Saturday, February 8, 2014

Soweto Kinch

Soweto Kinch
Sometimes I'm just late to the party; I recently discovered a wonderful musician from England named Soweto Kinch, who is equal parts alto saxophonist and rapper. Kinch's vision is very fresh to me; when I hear music like this, it makes me want to stop talking about learning standards and tradition and so forth and start talking about going forward. Kinch has combined a rock solid gift for jazz alto saxophone with a very distinct and engaging lyrical flow that is truly a revelation. Soweto Kinch has been out there for about a decade, but I guess I've been preoccupied with Facebook or something.

I used to be very sensitive about the notion that Jazz in Europe is becoming more innovative while
many American musicians cling too strongly to the past. Well, musicians like Soweto Kinch sort make me want to eat my contrary words; Kinch blends hip hop and jazz so well, it's almost a perfect fusion.  Kinch's alto sound reminds me of Kenny Garrett, Steve Wilson and Vincent Herring; the tone has the crying hard edge I love, and he has a very fluid sense of melody and rhythm. On 2010's "The New Emancipation," the tune called "A People With No Past" jumps out with a swinging soaring sequential melody nicely countered by guitarist Femi Temowo. Kinch the jazz musician is without a doubt an expert navigator of chord changes. " Trying to Be A Star" shows off Kinch's lyrical expertise; at times, it's almost more like spoken word, but then also has a Busta Rhymes sort of behind the beat feel. (I think it's refreshing that Kinch makes no effort to hide his British accent.)

The sonic palette of 2009's "War In a Rack" is euphoric, symphonic. "Can't Hold Me Down" alternates many voices with Kinch spitting rhymes with overwhelming intensity. Contrast this with another EP from 2008, " London Sessions, " a live date which is somewhat more spacious: a blend of acoustic jazz/groove with lyrics, Kinch's flow is no less impressive. The opening track, "Ridez" is a bottomless pit of creativity. "Adrian's Ballad," which begins rather conventionally, leads into a very dramatic lyric. The final track, "Freestyle," is a funny interaction with the audience trying to find a word with which to flow spontaneously. It's mind boggling how comfortable Kinch is with rhyming off the top of his head.(Perhaps his studies of Modern History at Oxford helped with that.)

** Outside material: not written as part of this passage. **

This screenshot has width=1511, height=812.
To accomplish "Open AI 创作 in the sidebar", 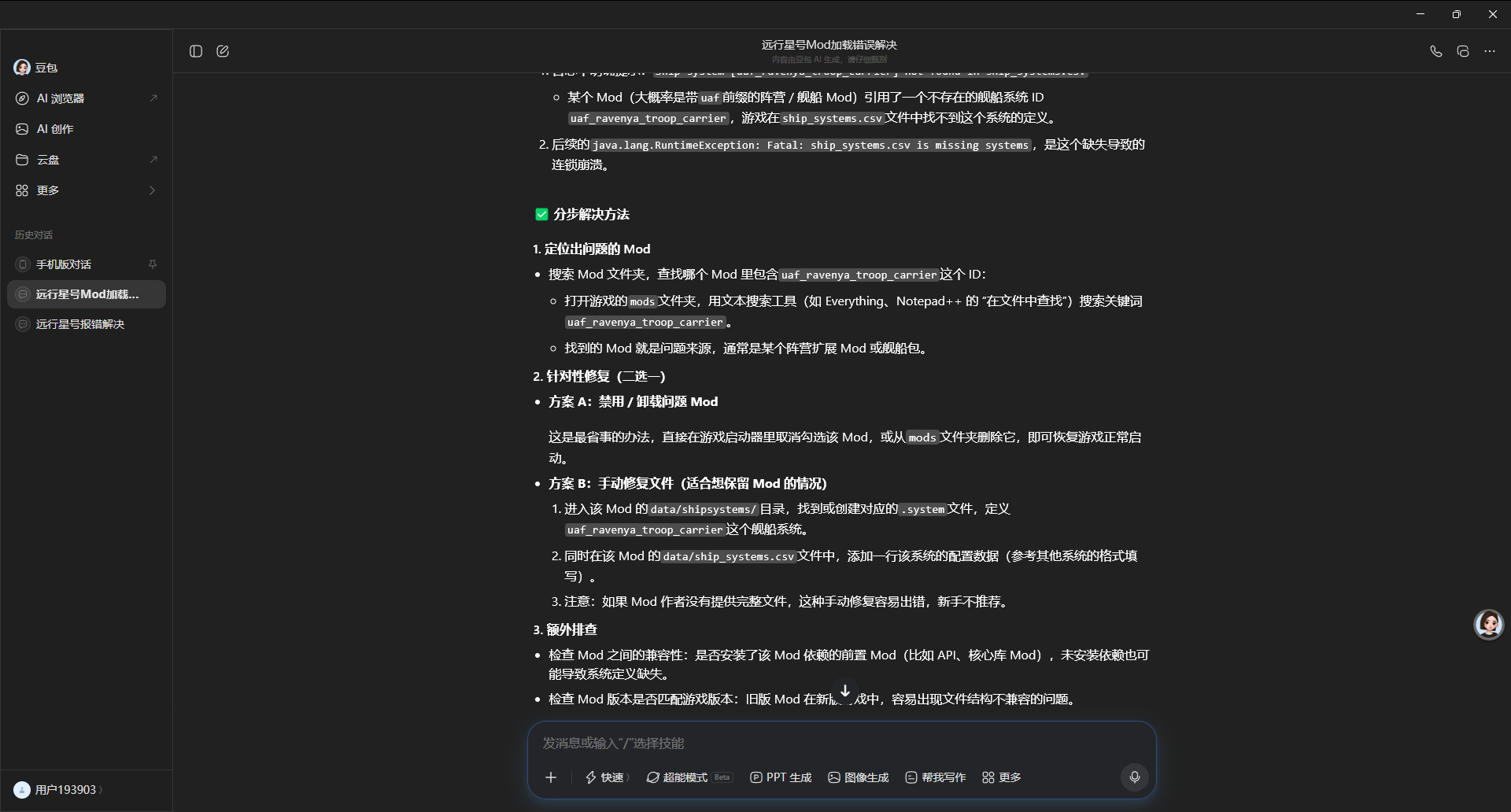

Soweto Kinch's latest is "The Legend Of Mike Smith," a concept album about a young rapper trying
to get into the business, dealing with phony music executives. (I get the feeling that this would be what you might get if Miguel Zenon and Wu Tang Clan somehow made a record together.) The double album follows a narrative but never leaves the music behind. " The Dream" is Shakespeare with a hip hop groove; it's sophisticated English poetry with rather wild orchestrations accompanying. The whole album feels like a Hip/hop Opera. It's a magnum opus from an artist who I hope has many years of creative output ahead of him.